こちらからは仕事を出さないから、自分で取ってきて自分で仕事を回せ。こっちはこっちでやるから、そっちも自分で。
ミシン場と裁断台は自由に使っていいから。
私に選択肢はなかった。
幸い大口の仕事を頼まれたりして、仕事はめいいっぱい入っていった。
ちょうど徹夜の仕事がしんどくなり始めていたり(元々体が丈夫でない上に今まで徹夜なぞしたこたがない)したこともあり、お互い別々で作業していた。

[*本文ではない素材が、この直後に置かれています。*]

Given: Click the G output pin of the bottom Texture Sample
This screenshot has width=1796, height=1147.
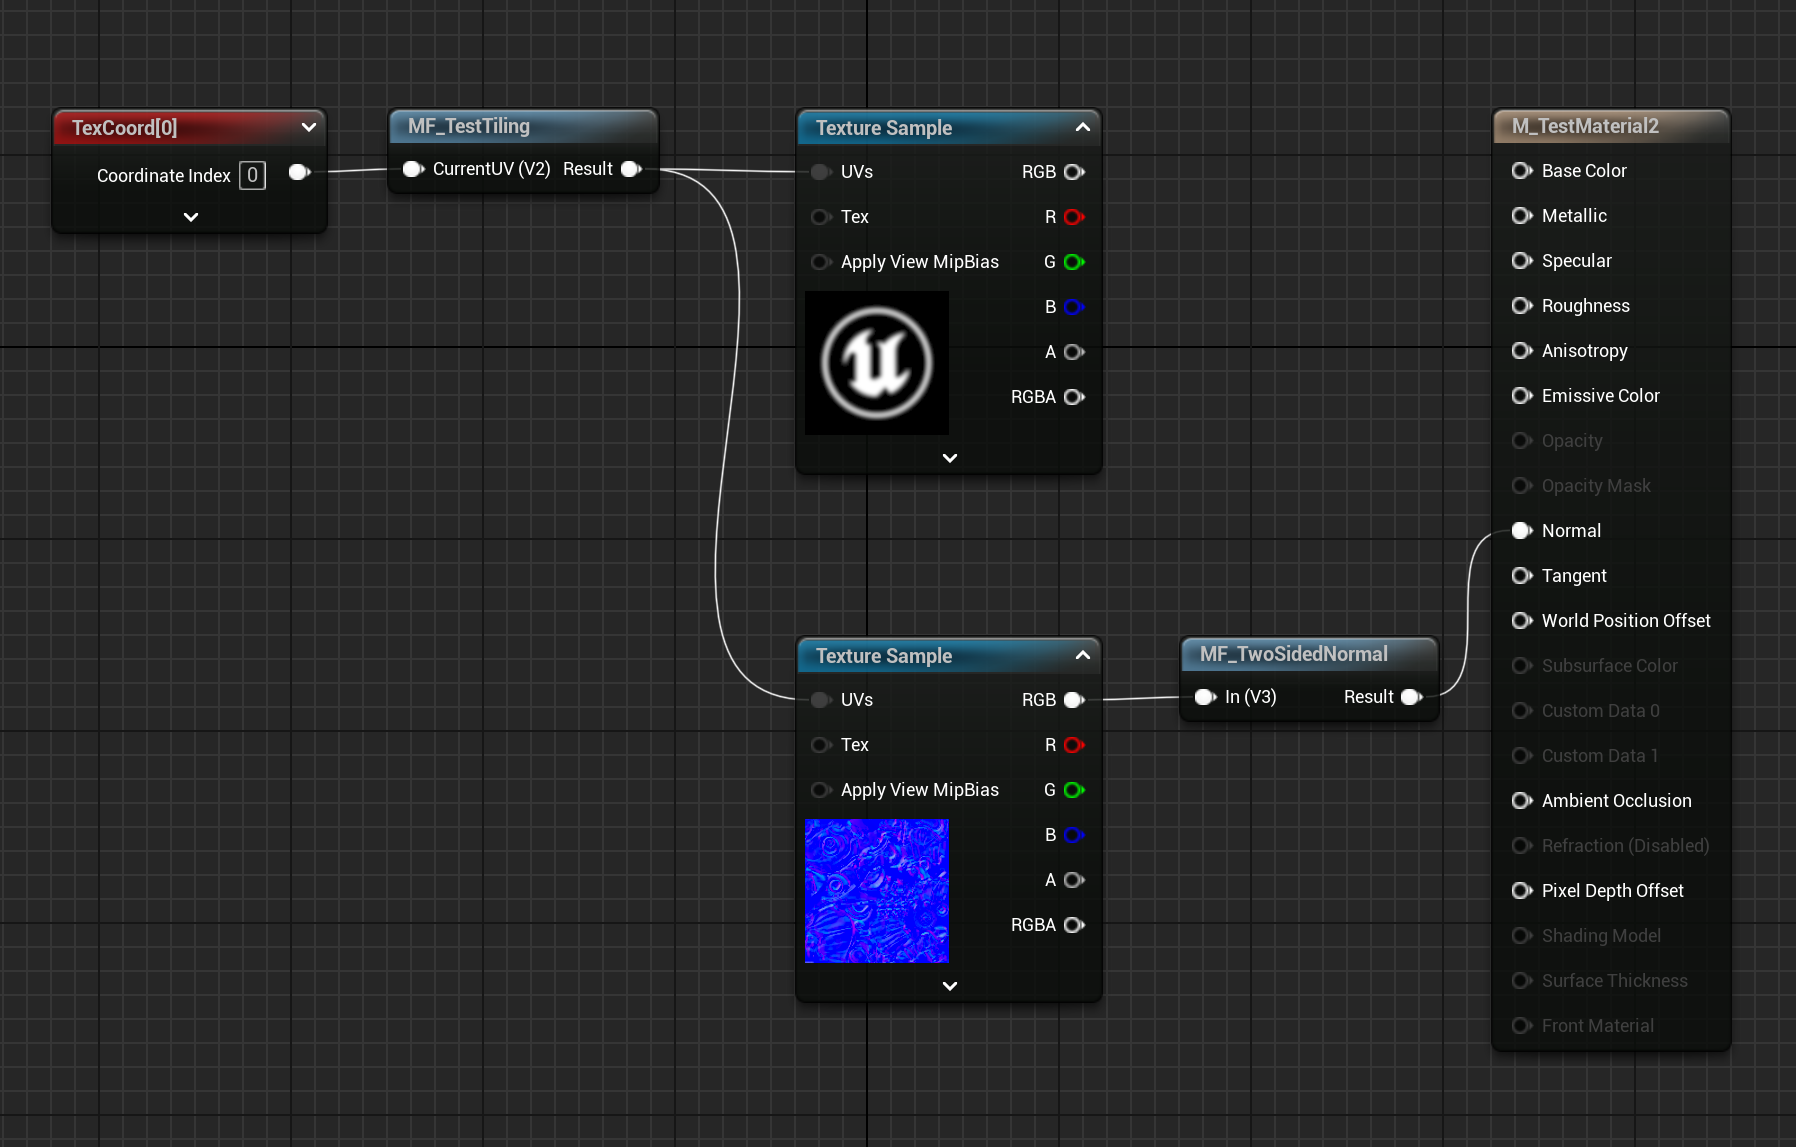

裁断第1台、ミシン3台の場所。こちらは一人。あちらは3人。
当然サンプルの時期はバッティングするから、あちらの使っていない隙に裁断台を使わせてもらう。
私は早朝裁断することにして早々に帰ることにしていた。
そんな時、朝来てみたら私が使っているミシンのところだけ掃除されていなかった。一目でわかるように。
使おうと思っていた裁断台も、すでにあちらが使っていた。
4人で使っている小さな部屋で、私以外の3人で打ち合わせ(私は別働隊なので声もかけられず)。
私以外の3人で組み立てた作業日程には、私の入る隙はなかったのだ。
その時、プツッと何かが切れた。
仕事場に向かおうとすると動悸がしてくる。足が重く、前に進めない。
仕事を家に持ち帰るようになり、仕事場に顔を出せなくなった。
もうだめだ。おかしくなる寸前だった。
自分だけの仕事場を作ろう。
そうして自宅に作業場を作れるところに越したのだ。
あの頃のことを思い出すと、今でも鬱々な気分に押しつぶされそうになるが、それでも食事をしながら朝までいたファミレスの思い出だけは、宝物だと思える。
そのファミレスもとうとう24時間で無くなる。時代か。
ファミレス午前3時 稲葉浩志氏の名作。 是非聞いてみてください。